Reading passage -
+---+

Miscellaneous Ramblings

7 Favorite Mac Browsers

Charles Moore - 2008.12.09 - Tip Jar

Mac users have never had it so good in terms of a choice of great Web browsers. Rating my favorites among what are all pretty good solid applications by historical browser standards is like shooting at moving targets, but here is how I personally rank the current crop. (I say "favorites" rather than "best browsers", because it's partly a matter of subjective taste, and what works best for me may not be the ideal choice for you.)

  1. Opera 10 Alpha
  2. Firefox 3
  3. iCab 4
  4. Safari 3
  5. Cruz
  6. Camino
  7. Sunrise

1. Opera 10 Alpha

I'm using the brand new public alpha release of the next-generation Opera 10 as my main Web surfing application. I have, over four days use - some of it fairly intensive - encountered no reason to revert back to the current Opera 9.6.2. Indeed, there isn't any discernible bugginess at all. This wasn't a total surprise, as I've had extremely good luck with Opera pre-release builds in the past, including alphas that I've found to be more reliable and stable than other browsers' final releases.

Opera 10 alpha

The version 10 alpha previews of Opera's new Presto 2.2 rendering engine, which is claimed to offer 30% faster browsing compared to with the current Opera Presto 2.1 that Opera 9.5 to 9.6.2 uses. Opera's developers have also optimized the Opera Presto 2.2 engine to be much faster on resource intensive pages such as Gmail and Facebook. With an Acid3 100/100 score, Web Fonts support, RGBA/HSLA color, and SVG improvements, Opera 10 alpha is designed to be ready for the next generation of Web applications.

+---+

Data section -

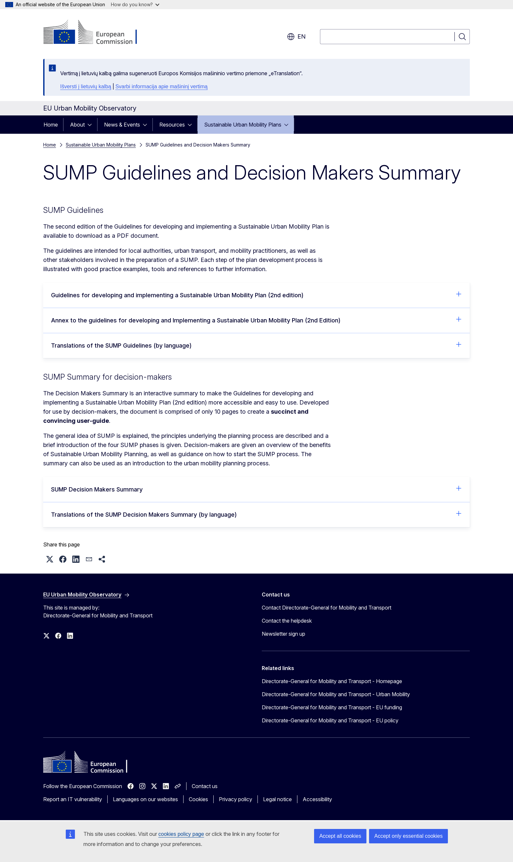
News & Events (122, 124)
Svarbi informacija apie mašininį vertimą (161, 86)
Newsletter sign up (283, 633)
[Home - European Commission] (96, 33)
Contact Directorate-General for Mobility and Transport (326, 607)
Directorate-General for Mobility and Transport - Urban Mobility (336, 694)
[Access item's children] (91, 124)
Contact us (205, 786)
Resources (172, 124)
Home (51, 124)
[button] (49, 559)
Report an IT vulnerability (72, 799)
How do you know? (135, 4)
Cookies (198, 799)
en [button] (296, 37)
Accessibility (317, 799)
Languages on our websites (145, 799)
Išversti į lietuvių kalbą (85, 86)
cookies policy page (181, 834)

+---+

Required tasks -
(A) Write out the passage of the Mac browsers article starting with "Mac users have" and going on through "choice for you.)".
(B) Which seven browsers does the Mac browsers article rank, and in what order?

Set of answers -
(A)
Mac users have never had it so good in terms of a choice of great Web browsers. Rating my favorites among what are all pretty good solid applications by historical browser standards is like shooting at moving targets, but here is how I personally rank the current crop. (I say "favorites" rather than "best browsers", because it's partly a matter of subjective taste, and what works best for me may not be the ideal choice for you.)

(B)
1. Opera 10 Alpha
2. Firefox 3
3. iCab 4
4. Safari 3
5. Cruz
6. Camino
7. Sunrise